Kisah Kemenangan Para Penyintas

Baznas menerbitkan buku “Menang usai Diterjang Gelombang”.

REPUBLIKA.CO.ID, JAKARTA -- “Pagi itu gempa menggetarkan penjuru bumi Aceh Darussalam yang disusul kemudian dengan tsunami. Saya sedang bermain-main bersama kedua saudara saya (kakak berumur 11 tahun, sedangkan adik berumur 6 tahun). Tidak pernah terpikirkan bahwa permainan itu bakal menjadi pertemuan kami terakhir kali.”
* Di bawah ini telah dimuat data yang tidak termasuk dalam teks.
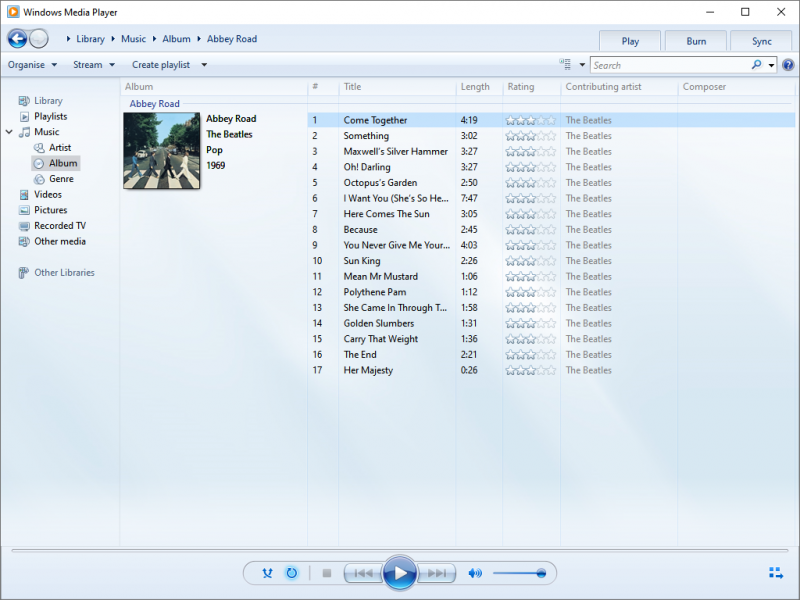Toggle repeat mode
Screen dimensions: 800x600
291,573
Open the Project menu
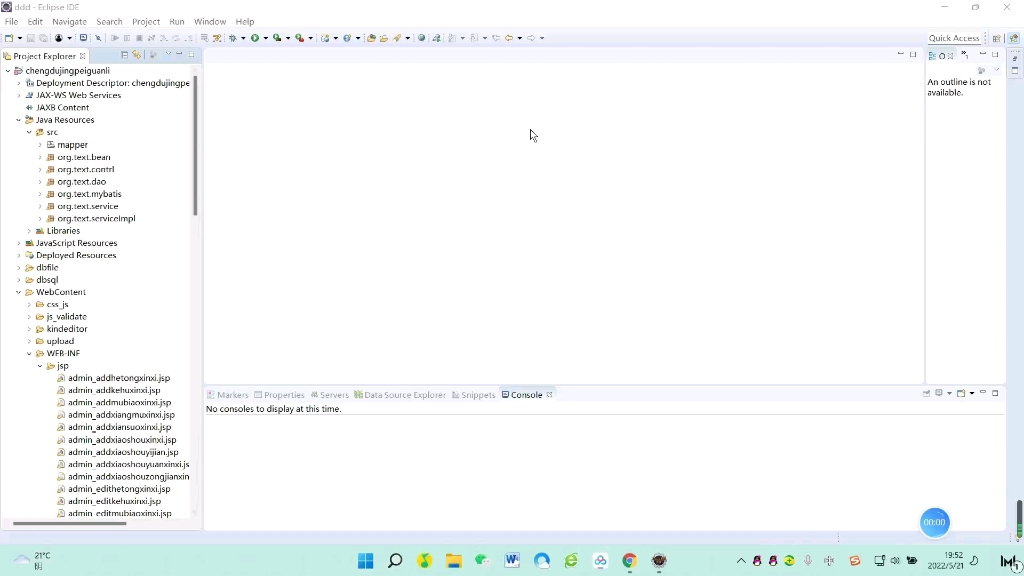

Buat negeri yang kerap dilanda bencana alam seperti Indonesia, kisah-kisah seperti di atas, naasnya, bukan kisah yang langka. Media-media kerap meliput secara ekstensif perihal pengalaman para korban maupun penyintas saat bencana terjadi maupun beberapa saat setelahnya.
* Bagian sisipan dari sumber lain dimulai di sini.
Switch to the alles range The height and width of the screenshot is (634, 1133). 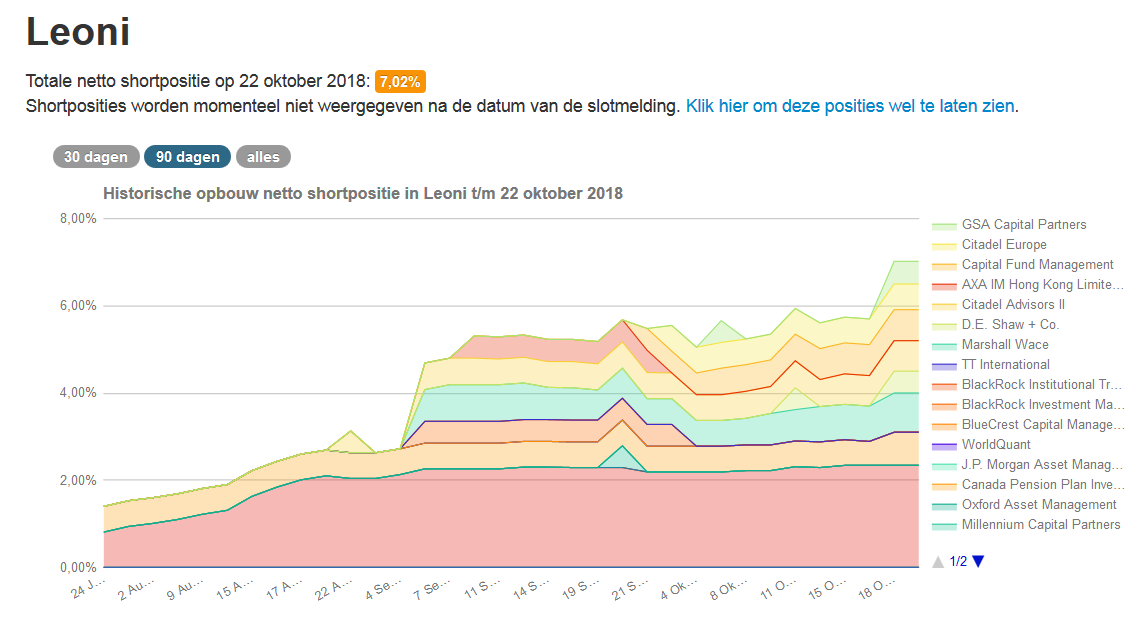click(264, 157)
Yang jarang didengarkan, bagaimana para penyintas melanjutkan kehidupan mereka selepas sorotan kamera beralih ke lokasi lain. Bagaimana mereka perlahan menata hidup setelah aliran belasungkawa mengering.

Petikan di atas adalah kisah yang dituturkan Mahfuzhah, seorang alumni Teknologi Informatika Politeknik Aceh. Warga Blang Monlung, Aceh Jaya itu bertutur soal pagi hari pada 26 Desember 2004, saat bencana gempa bumi dan tsunami saat ia kehilangan ibunda dan saudara-saudaranya. Mereka menyusul sang ayah yang berpulang lebih dulu, meninggalkan Mahfuzhah sendirian. 

Tapi kisahnya tak berakhir di situ, dengan bantuan beasiswa Badan Amil Zakat Nasional (Baznas), Mahfuzhah bangkit belajar, meraih nilai-nilai baik di tengah keterbatasan, dan akhirnya lulus dengab predikat cum laude dari Politeknik Aceh. Ia kemudian meraih pekerjaan stabil dan berumahtangga.

Kisah yang dituturkan Mahfuzhah tersebut hanya satu dari sekian yang dirangkum dalam buku Menang usai Diterjang Gelombang yang diterbitkan Baznas dan akan diluncurkan seturut peringatan 14 tahun bencana gempa-tsunami Aceh pada Rabu (26/12) ini.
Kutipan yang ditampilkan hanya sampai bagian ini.